Chris Stein, co-founder and CCO of Fero, spoke to Finextra about how they collect their data and which payment service providers are missing from integrated personalization.
The fintech claims it can provide online stores with 430 data points to understand and respond to why shoppers abandon their purchases.
Stein said they are able to track all the details once a customer lands on a website. This includes data such as the number of searches, the affiliate marketing program they came from, and the number of details they entered during checkout. The goal is to offer these shoppers something that might lead them back to purchase, rather than a flat 10% discount for shoppers who leave the site.
He said: “We try to get to the heart of what would be a reason for someone to quit, and if there is a high risk of quitting, what behavior is causing that and how can we address it.”
Stein explained how the data is used: “Maybe someone was concerned about the shipping methods being too expensive, or someone was concerned about the size because you see they have three of the same items in this cart and they seem to want to check out. “, but you are unsure about the size or return policy. This is where you can send tailored messages or tailored messages to those individual visitors, easing the pain and bringing them back.”

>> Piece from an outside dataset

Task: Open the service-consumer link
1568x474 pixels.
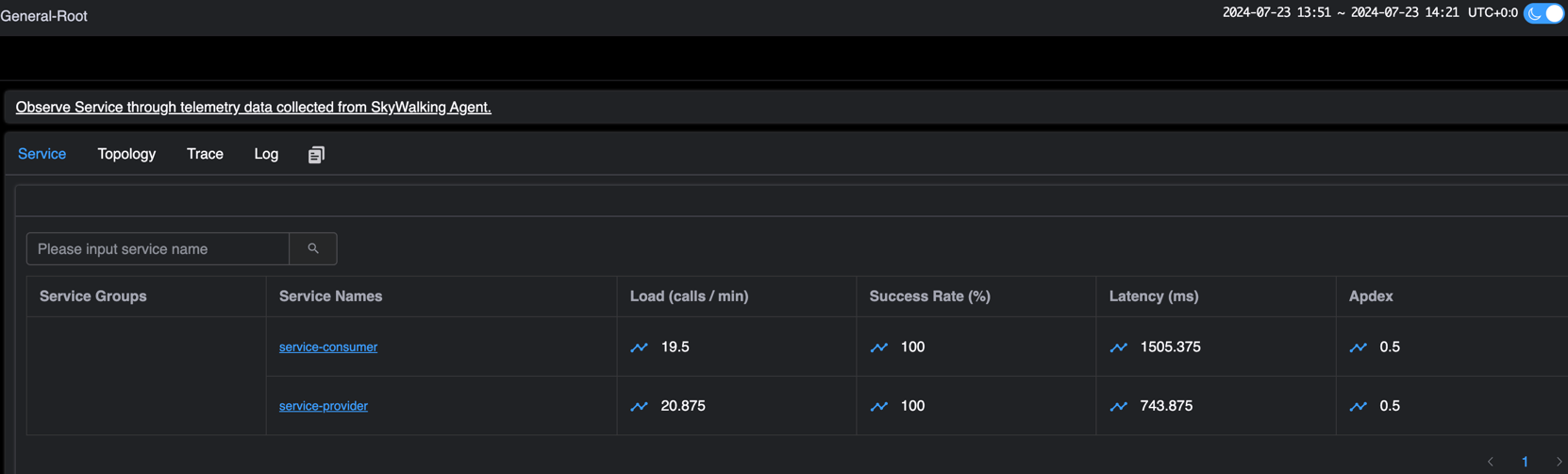Action: 327,347
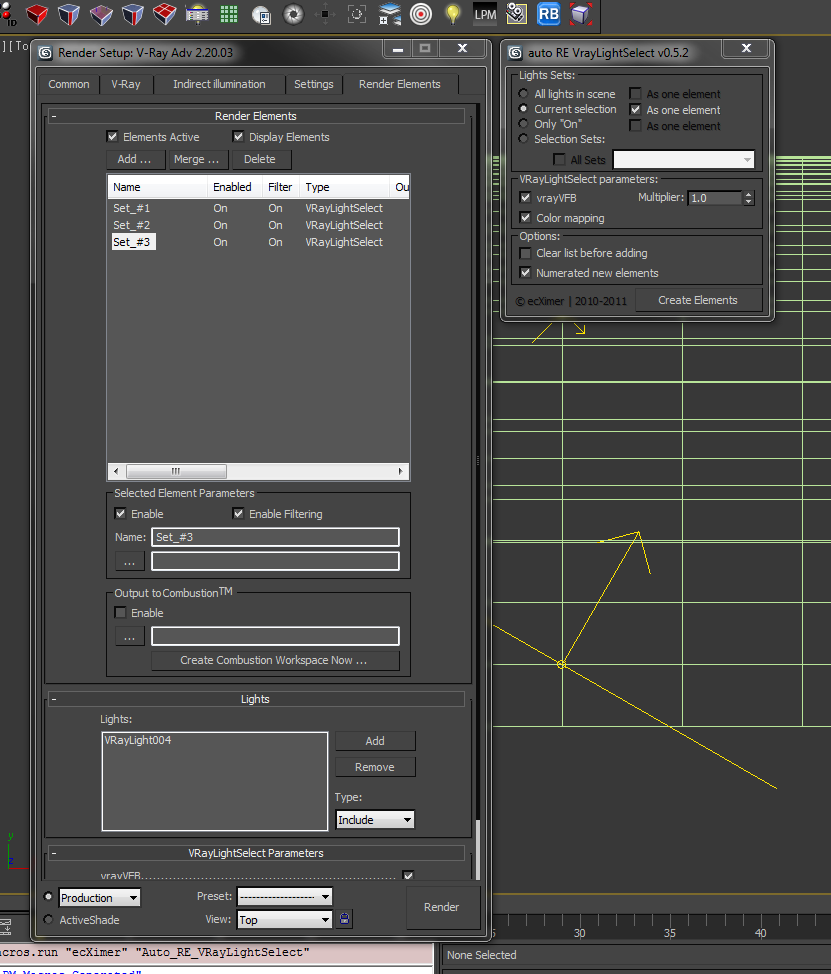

Regarding the gap in the market that they are closing, Stein said: “In the payments space you often see that most payment service providers, the Stripes and the IBMs of this world, only pay attention to the authorization rate and once.” Someone is already clicking past, they don’t care, what happened before.”
This is Fero’s first launch in the UK, having raised $3 million in seed funding last year. Having been involved in over 100 million transactions, they claim to have proven their models with larger merchants and are now proving this with smaller merchants too.
Stein commented: “What we’re doing at the moment is actually specifically aimed at smaller retailers with up to 100 employees, so we’re seeing a lot of traction there.” We’re also seeing that people understand the problem but haven’t had the resources or time to really deal with it.”
The startup uses a revenue share model where merchants are only charged a percentage of the additional revenue they generate from their tool.